» **Excerpted passage**:

|---|

The systematic nature of these errors suggests that street light outages simply do not capture enough of the spatial variation in burglary risk. In areas where burglaries are driven by factors like residential density, target availability, or other social conditions, the model has no information to draw on and consistently underestimates counts. This points to the core limitation of this analysis: a single 311 variable is insufficient to explain the full geographic pattern of burglary in Chicago.

Part 9: Summary Statistics and Tables

9.1 Model Summary Table

Code

model_summary <- broom::tidy(final_model, exponentiate = TRUE) %>%
  mutate(
    across(where(is.numeric), ~round(., 3))
  )

model_summary %>%
  kable(
    caption = "Final Negative Binomial Model Coefficients (Exponentiated)",
    col.names = c("Variable", "Rate Ratio", "Std. Error", "Z", "P-Value")
  ) %>%
  kable_styling(bootstrap_options = c("striped", "hover")) %>%
  footnote(
    general = "Rate ratios > 1 indicate positive association with burglary counts."
  )

Final Negative Binomial Model Coefficients (Exponentiated)
Variable	Rate Ratio	Std. Error	Z	P-Value
(Intercept)	7.973	0.094	21.990	0.000
street_lights	1.005	0.006	0.929	0.353
street_lights.nn	0.996	0.000	-13.325	0.000
dist_to_hotspot	1.000	0.000	-5.569	0.000
Note:
Rate ratios > 1 indicate positive association with burglary counts.

|---|

» **Collected data**:
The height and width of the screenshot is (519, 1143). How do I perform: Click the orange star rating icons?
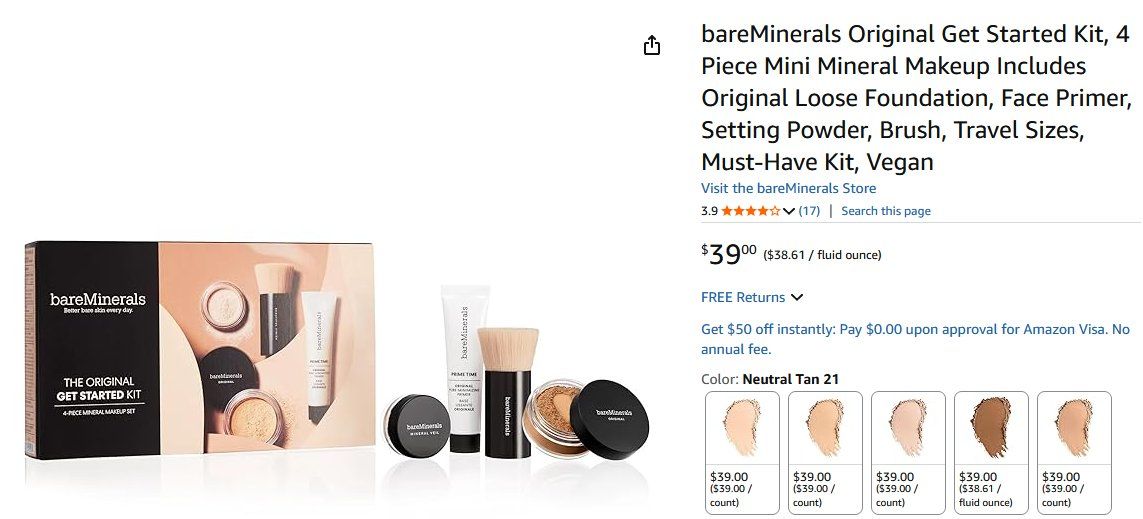[751, 211]
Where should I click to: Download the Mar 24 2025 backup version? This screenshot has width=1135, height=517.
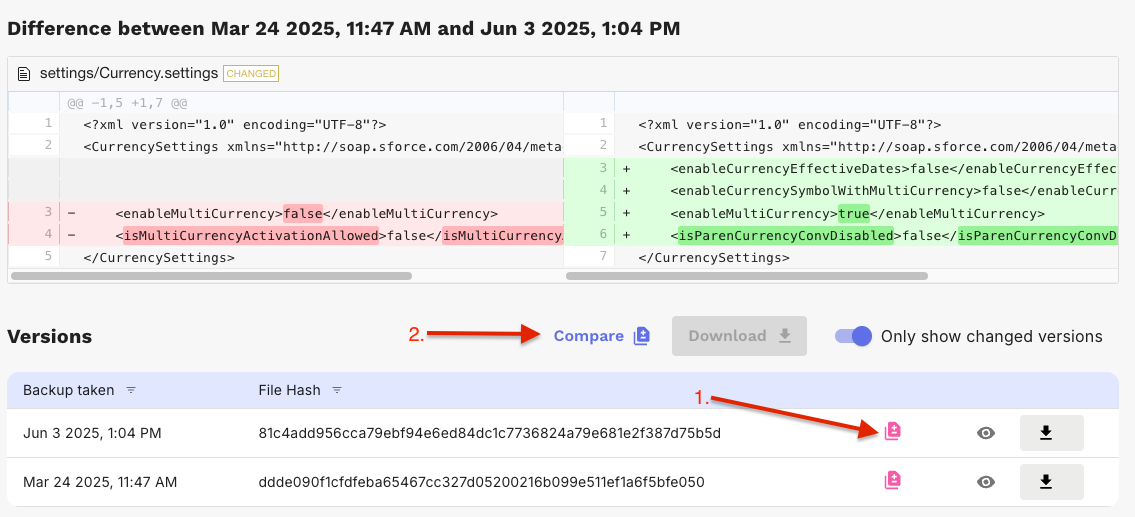[x=1051, y=482]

|---|

» **Your tasks**:
a – Write out everything in the burglary model excerpt from "Part 9: Summary" down to "across(where(is.numeric), ~round(., 3))".
b – In one to three sentences, explain why the burglary model excerpt says the model consistently underestimates counts in some areas.

» **Answers to the exercises**:
a –
Part 9: Summary Statistics and Tables

9.1 Model Summary Table

Code

model_summary <- broom::tidy(final_model, exponentiate = TRUE) %>%
  mutate(
    across(where(is.numeric), ~round(., 3))

b – In areas where burglaries are driven by factors like residential density, target availability, or other social conditions, the model has no information to draw on. Street light outages alone do not capture enough of the spatial variation in burglary risk.